依存症を作るのに「物質」が不要な時代に
NHKスペシャルでギャンブル依存を特集していました。
以前放映された潜入取材から進んで、オンラインカジノの内部での情報処理など非常に丁寧に作られていました。
依存を学ぶと「脳内報酬系」「ドパミン放出」といった用語を学びますが、その成立にはいままで「薬物」が必要でした。たいていの物質は依存性があり、禁止薬物となっていますが、中にはアルコールと言った禁止されていないものも含まれます。
今回の報道では、物質によらない、オンラインでの「情報のみ」で「その人」を分析し、短期間で脳内報酬系を成立させ、ただちに「依存症患者」にさせてしまう手法が確立されていることが示されました。非常に強力なアルゴリズムで、そこからは誰も逃れられないと。
日常で出会う患者さんやその家族にも、こうした事情が隠れているかもしれない、それほど身近にこの危険が迫っている報道でした。

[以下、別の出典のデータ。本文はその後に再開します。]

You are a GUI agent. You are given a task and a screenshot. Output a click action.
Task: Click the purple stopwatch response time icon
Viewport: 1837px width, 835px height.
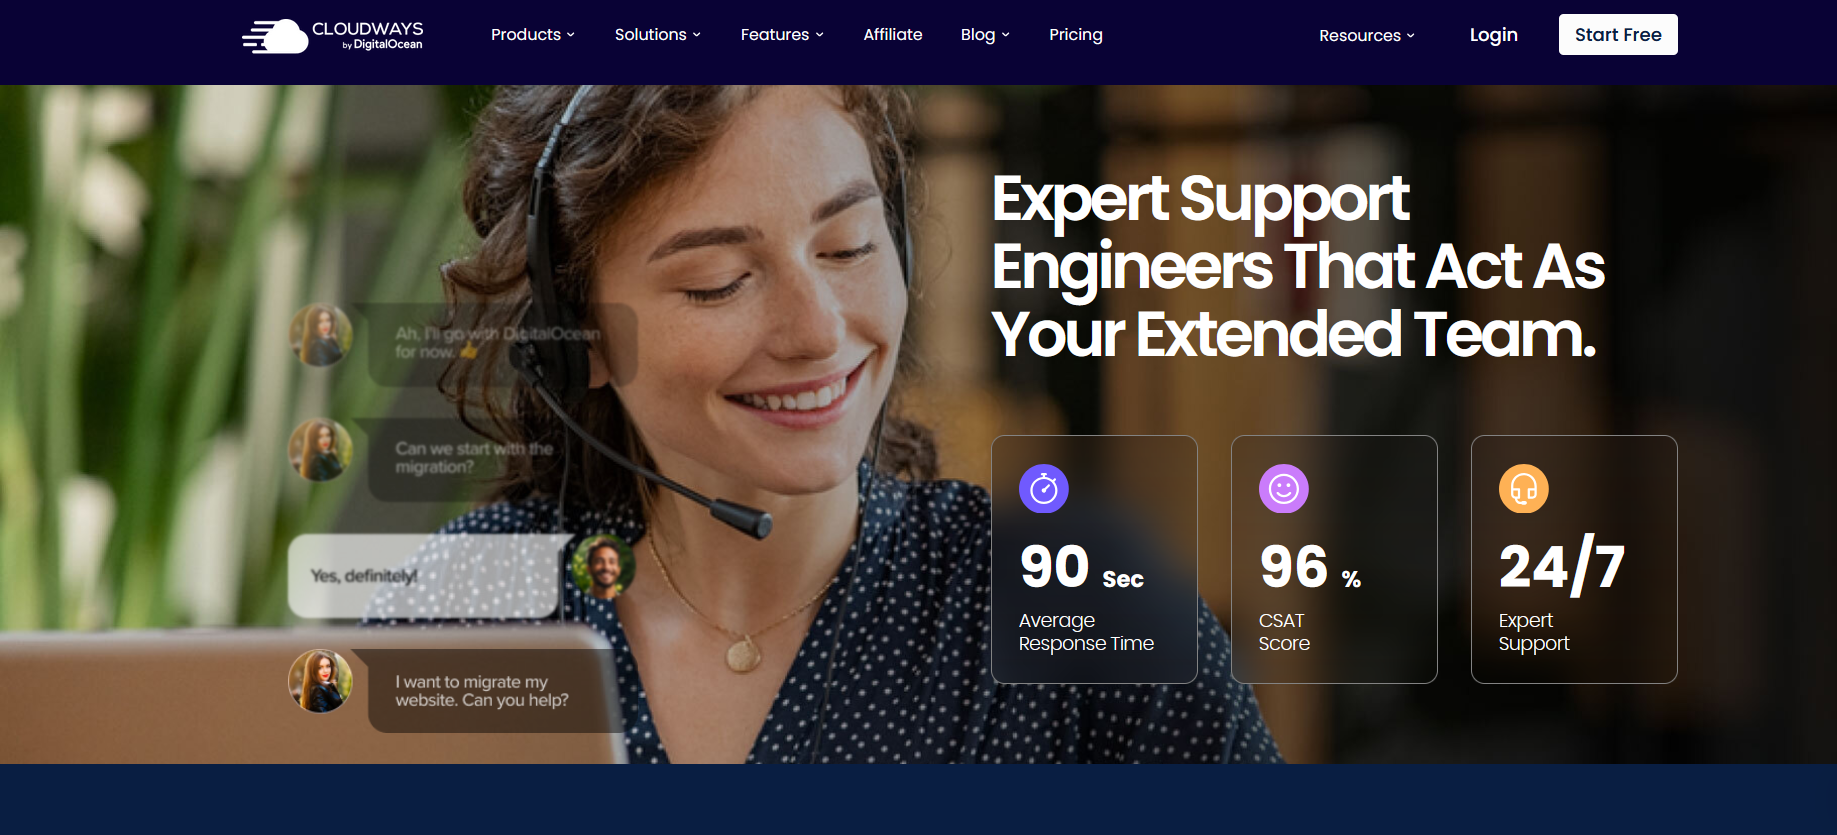(1044, 489)
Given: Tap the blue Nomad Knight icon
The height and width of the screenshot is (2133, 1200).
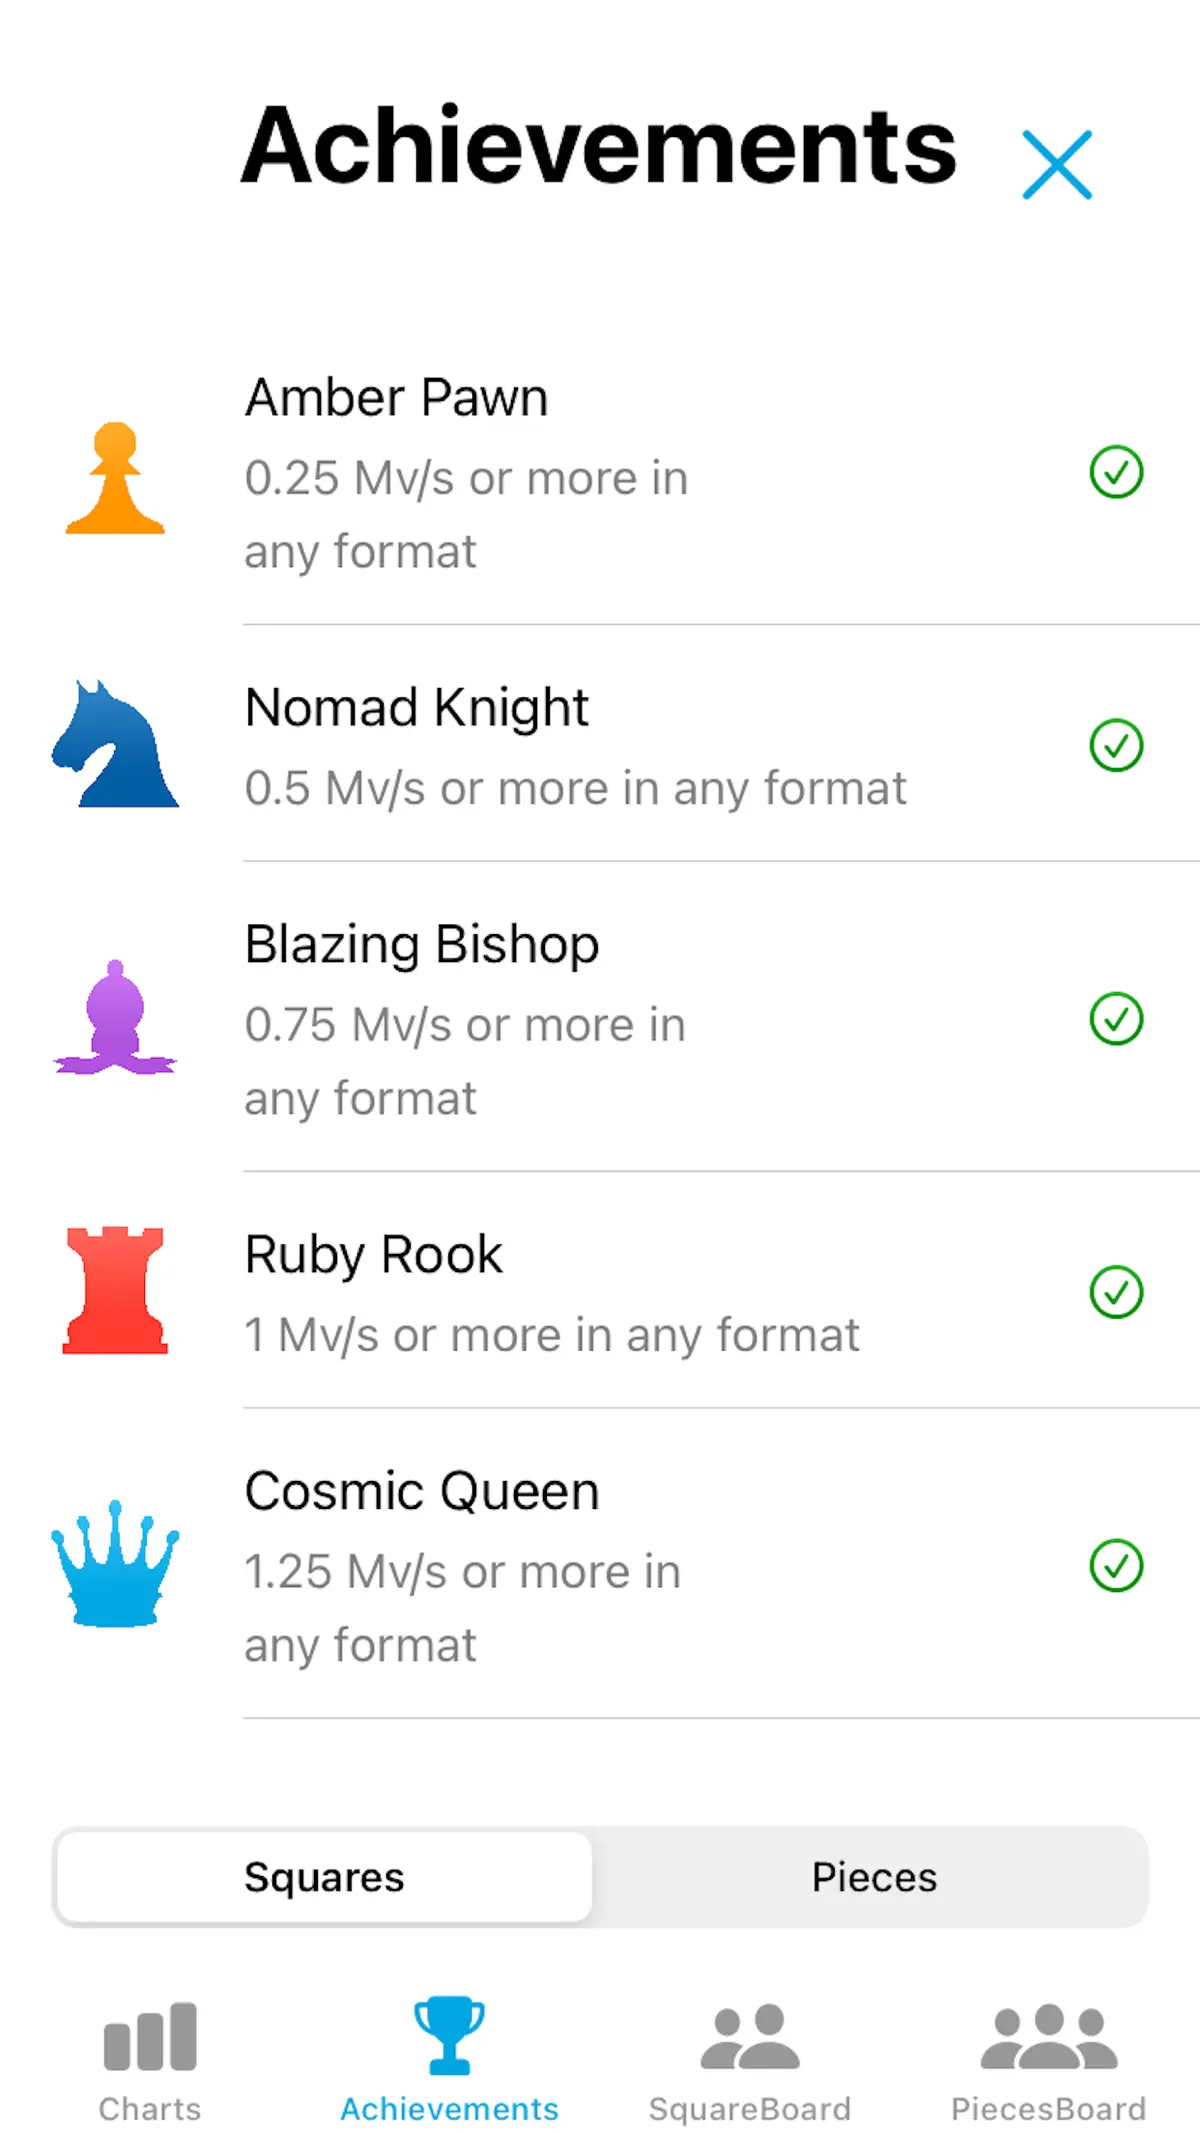Looking at the screenshot, I should click(115, 744).
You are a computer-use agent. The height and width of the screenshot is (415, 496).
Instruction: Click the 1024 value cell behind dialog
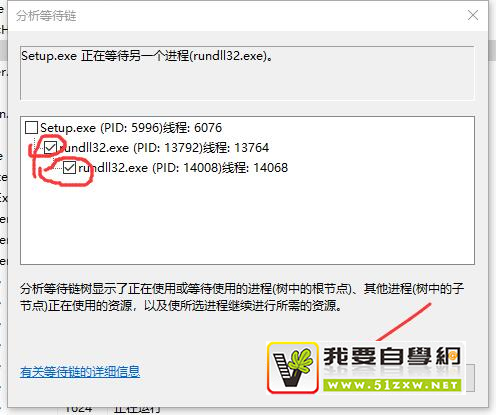click(x=79, y=411)
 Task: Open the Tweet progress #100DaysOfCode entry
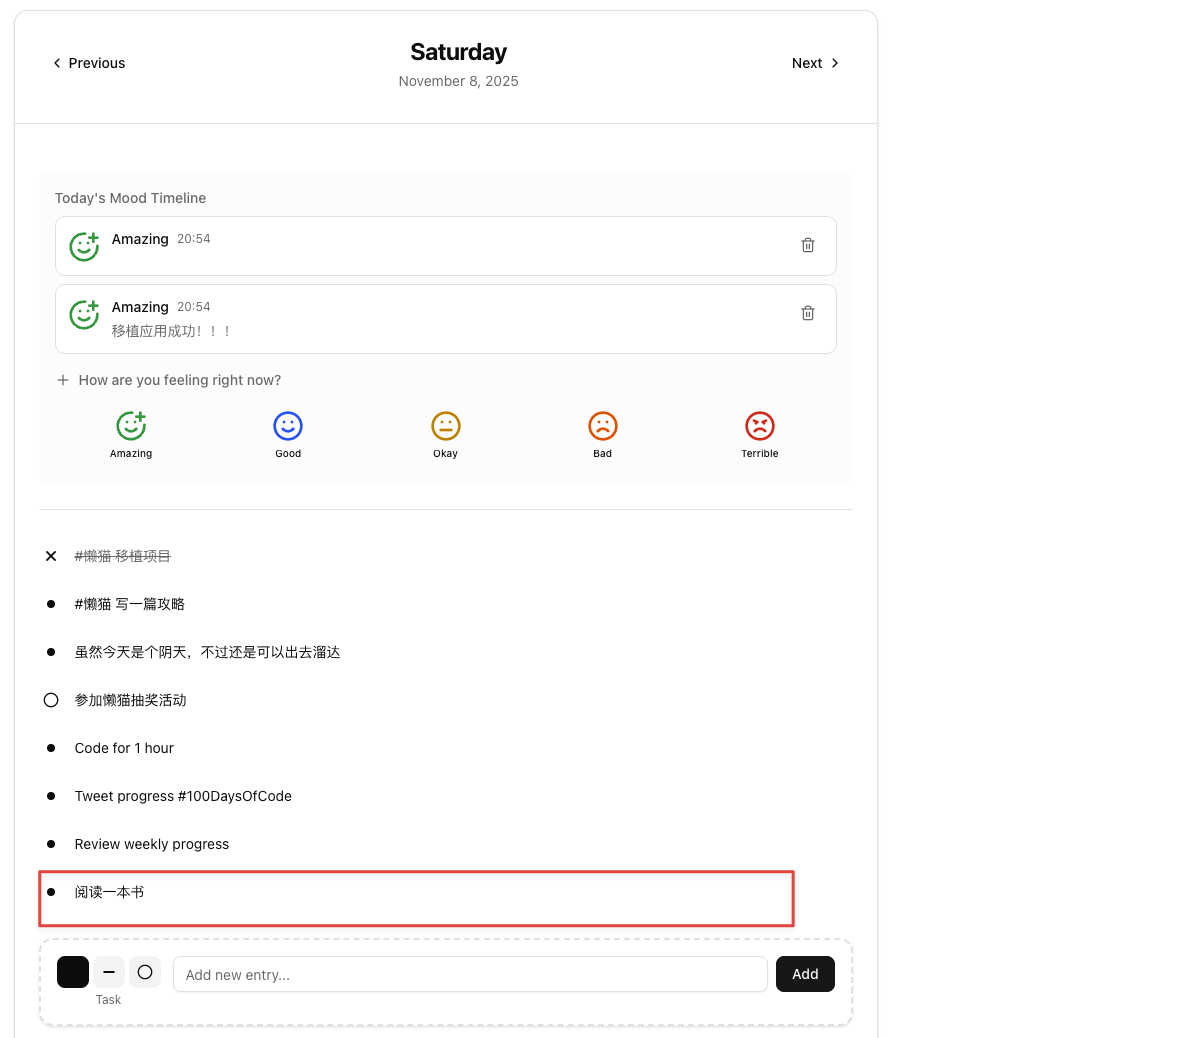tap(183, 796)
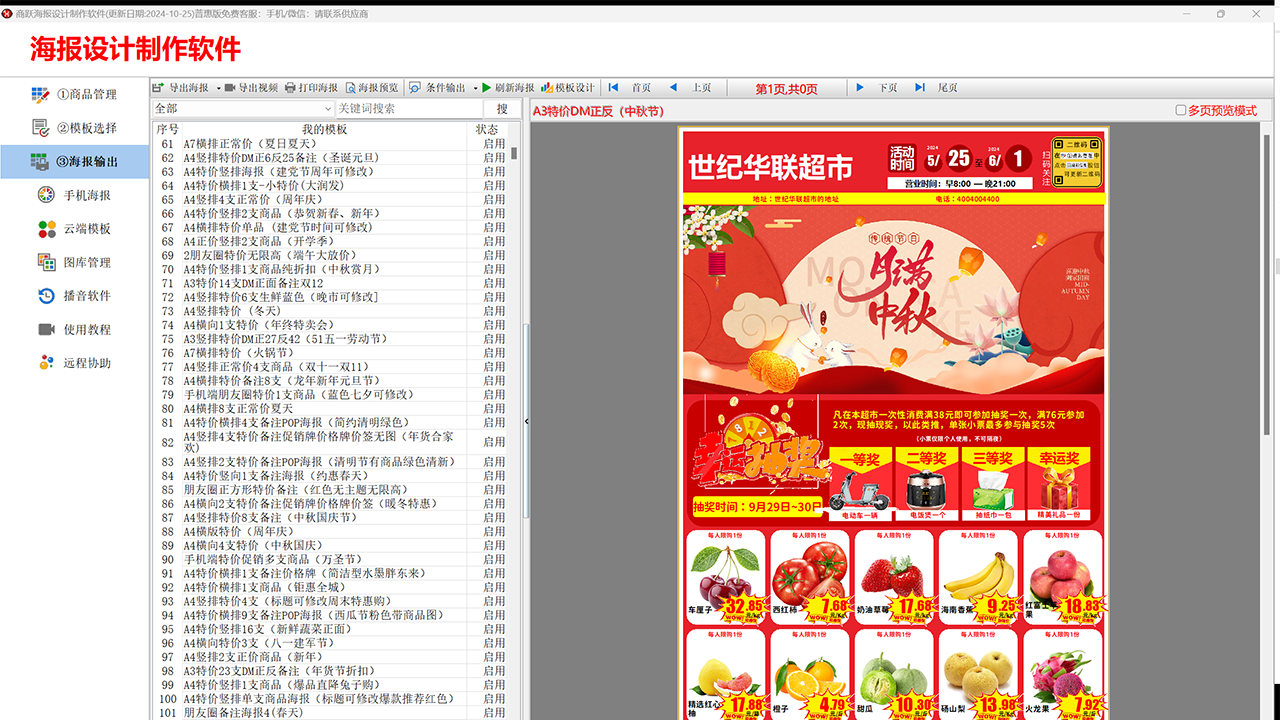Enable 多页预览模式 multi-page preview

[1181, 109]
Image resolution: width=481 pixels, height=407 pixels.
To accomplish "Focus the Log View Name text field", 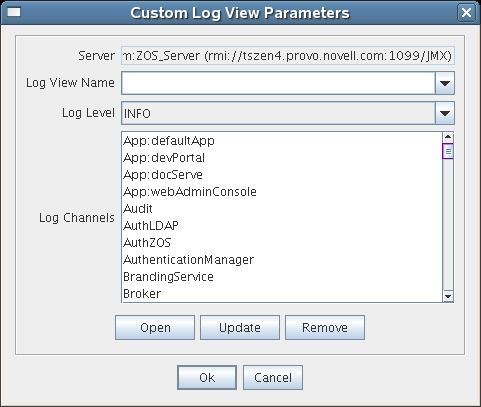I will tap(278, 83).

金儲けのために行っている犯罪集団というより、これは「兵器」としての側面もあるのではないかと感じられました。歴史を紐解くまでもなく、アヘンや麻薬で国の国力を削ぐことは兵士による戦争以上に効果的かもしれません。アルゴリズム開発者も「すごいものを作った!と思ったがとんでもないものを作ってしまった」と原爆開発者のオッペンハイマーのような応答を引き出していた印象的な番組でした。